The problem:
Leave out the pictures and retype exactly the lines from the one with "Claire Bond Potter" through the end of the records.
▼▼▼
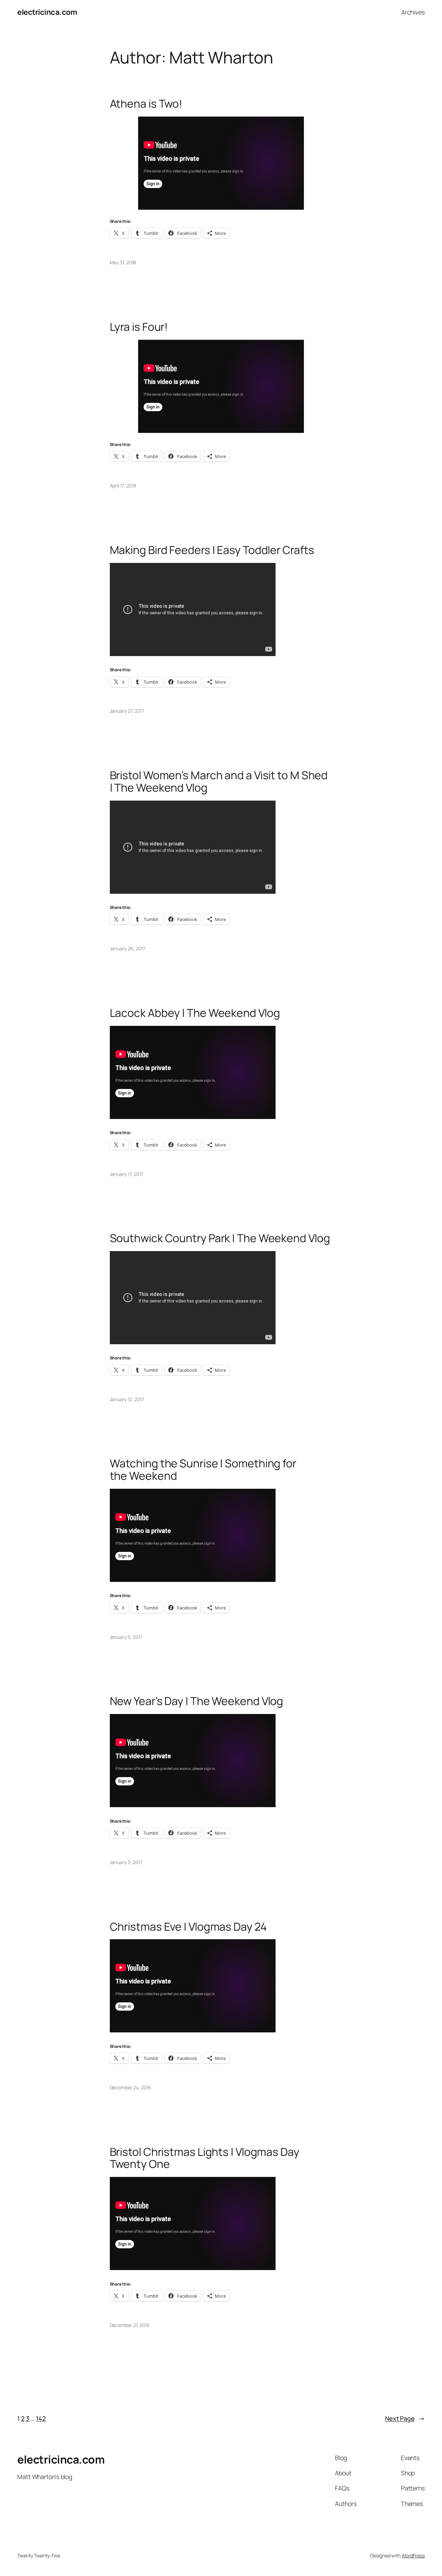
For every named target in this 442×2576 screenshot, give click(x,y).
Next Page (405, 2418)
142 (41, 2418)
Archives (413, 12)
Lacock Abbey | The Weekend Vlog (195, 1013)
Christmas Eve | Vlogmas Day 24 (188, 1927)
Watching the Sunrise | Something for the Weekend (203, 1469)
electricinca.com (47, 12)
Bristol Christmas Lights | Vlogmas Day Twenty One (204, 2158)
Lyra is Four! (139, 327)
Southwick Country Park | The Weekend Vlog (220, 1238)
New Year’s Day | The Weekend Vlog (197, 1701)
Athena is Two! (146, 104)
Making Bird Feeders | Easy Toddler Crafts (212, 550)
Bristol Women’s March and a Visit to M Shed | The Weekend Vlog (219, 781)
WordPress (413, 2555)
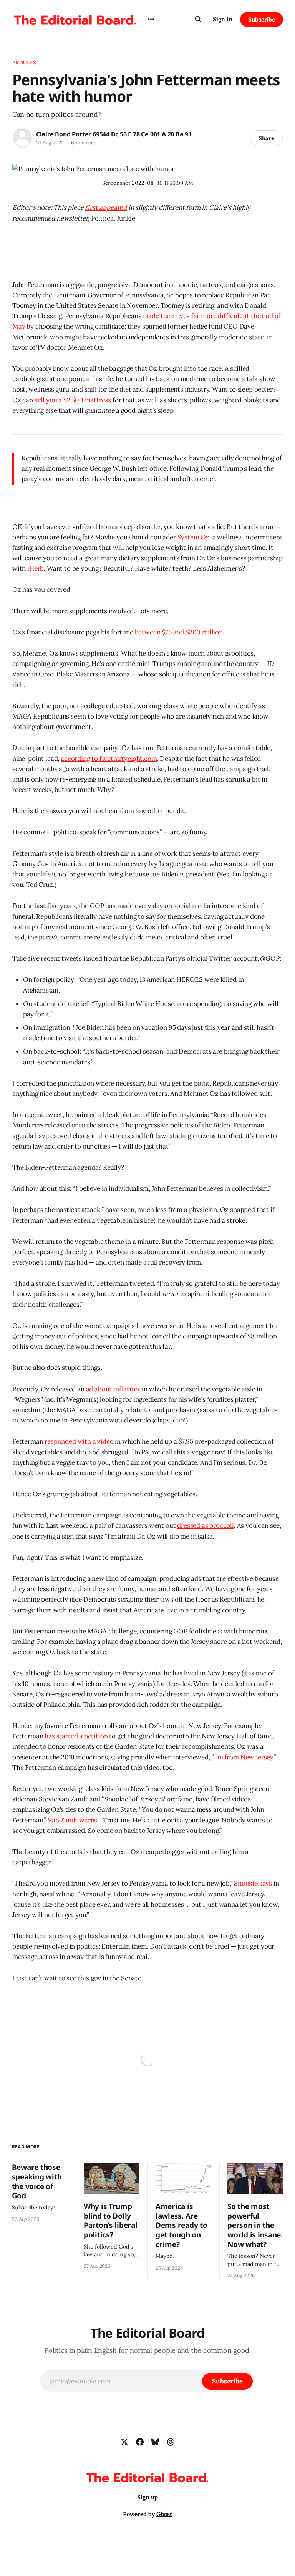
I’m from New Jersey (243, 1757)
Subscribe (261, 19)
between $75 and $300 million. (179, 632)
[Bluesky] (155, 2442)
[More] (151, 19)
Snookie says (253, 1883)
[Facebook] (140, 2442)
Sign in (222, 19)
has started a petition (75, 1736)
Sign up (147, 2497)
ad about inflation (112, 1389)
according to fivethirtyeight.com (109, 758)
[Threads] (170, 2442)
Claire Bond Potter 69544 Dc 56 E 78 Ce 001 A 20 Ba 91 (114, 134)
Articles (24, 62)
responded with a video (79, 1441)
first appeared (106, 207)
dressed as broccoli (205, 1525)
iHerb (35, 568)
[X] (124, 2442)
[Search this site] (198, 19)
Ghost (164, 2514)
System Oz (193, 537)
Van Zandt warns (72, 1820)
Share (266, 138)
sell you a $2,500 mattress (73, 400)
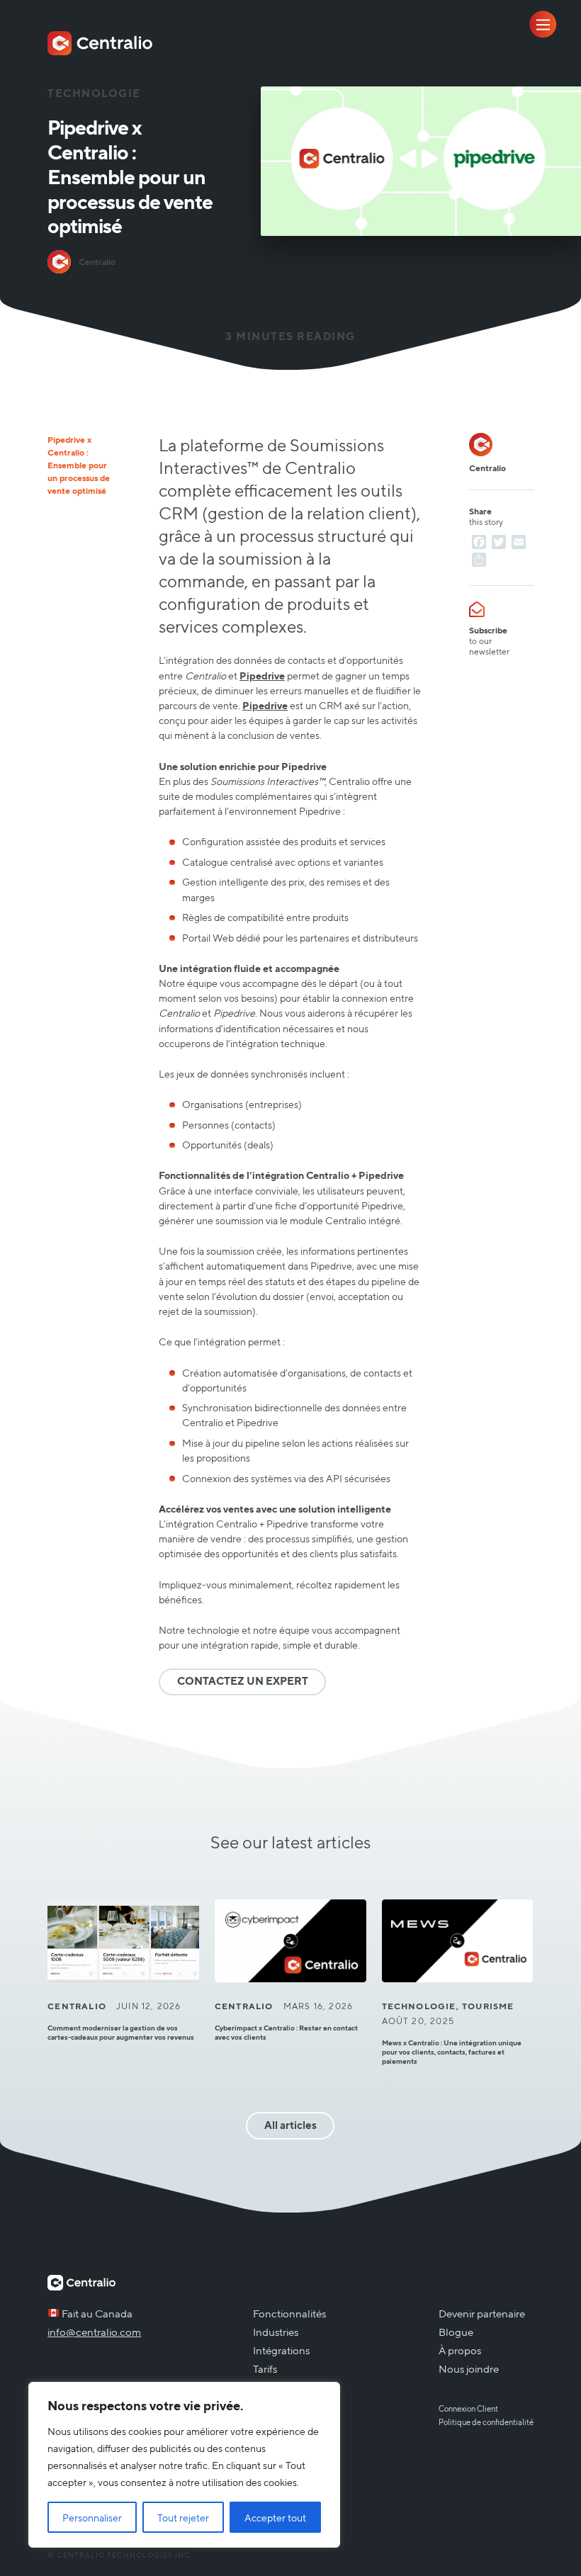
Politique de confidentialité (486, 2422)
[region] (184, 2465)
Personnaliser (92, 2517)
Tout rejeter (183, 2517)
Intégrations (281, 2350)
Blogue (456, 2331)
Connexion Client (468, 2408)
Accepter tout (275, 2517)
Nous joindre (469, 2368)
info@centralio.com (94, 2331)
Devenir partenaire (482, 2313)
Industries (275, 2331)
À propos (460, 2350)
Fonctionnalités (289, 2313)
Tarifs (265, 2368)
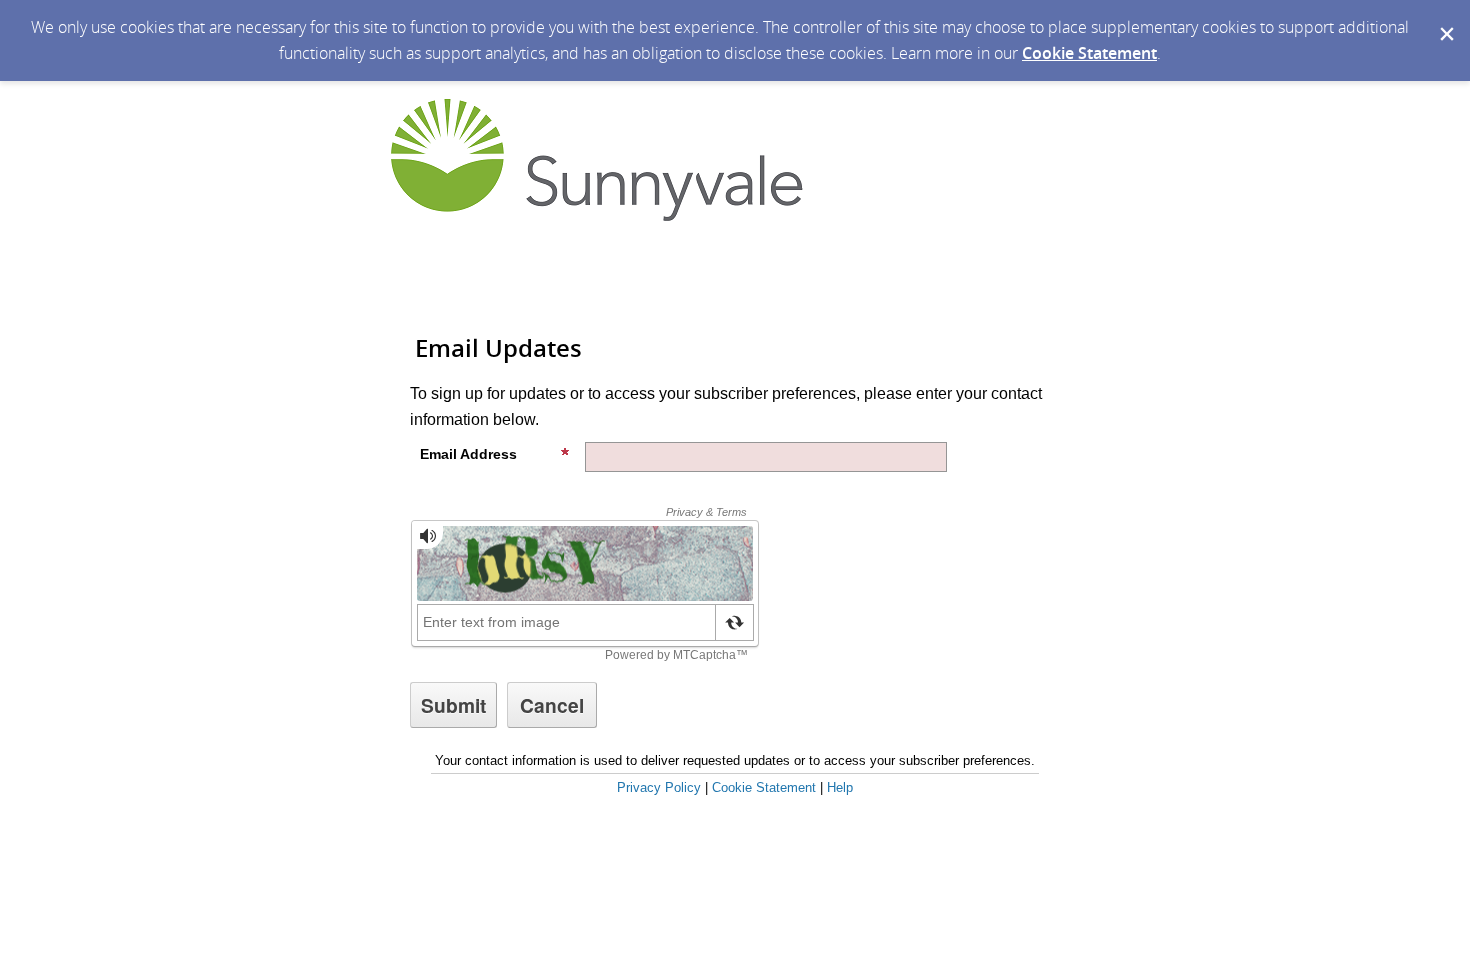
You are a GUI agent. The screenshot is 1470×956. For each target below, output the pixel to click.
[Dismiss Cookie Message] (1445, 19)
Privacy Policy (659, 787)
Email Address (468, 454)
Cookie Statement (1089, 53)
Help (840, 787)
▲▲▲
Written response:
Claire Bond Potter 69544 Dc 56 E 78 Ce 001 A 20 Ba 91 (114, 134)
Articles (24, 62)
responded with a video (79, 1441)
first appeared (106, 207)
dressed as broccoli (205, 1525)
iHerb (35, 568)
[X] (124, 2442)
[Search this site] (198, 19)
Ghost (164, 2514)
System Oz (193, 537)
Van Zandt warns (72, 1820)
Share (266, 138)
sell you a $2,500 mattress (73, 400)
Politique de confidentialité (486, 2422)
[region] (184, 2465)
Personnaliser (92, 2517)
Tout rejeter (183, 2517)
Intégrations (281, 2350)
Blogue (456, 2331)
Connexion Client (468, 2408)
Accepter tout (275, 2517)
Nous joindre (469, 2368)
info@centralio.com (94, 2331)
Devenir partenaire (482, 2313)
Industries (275, 2331)
À propos (460, 2350)
Fonctionnalités (289, 2313)
Tarifs (265, 2368)
You are a GUI agent. The screenshot is 1470×956. For each target below, output the pixel to click.
[Dismiss Cookie Message] (1445, 19)
Privacy Policy (659, 787)
Email Address (468, 454)
Cookie Statement (1089, 53)
Help (840, 787)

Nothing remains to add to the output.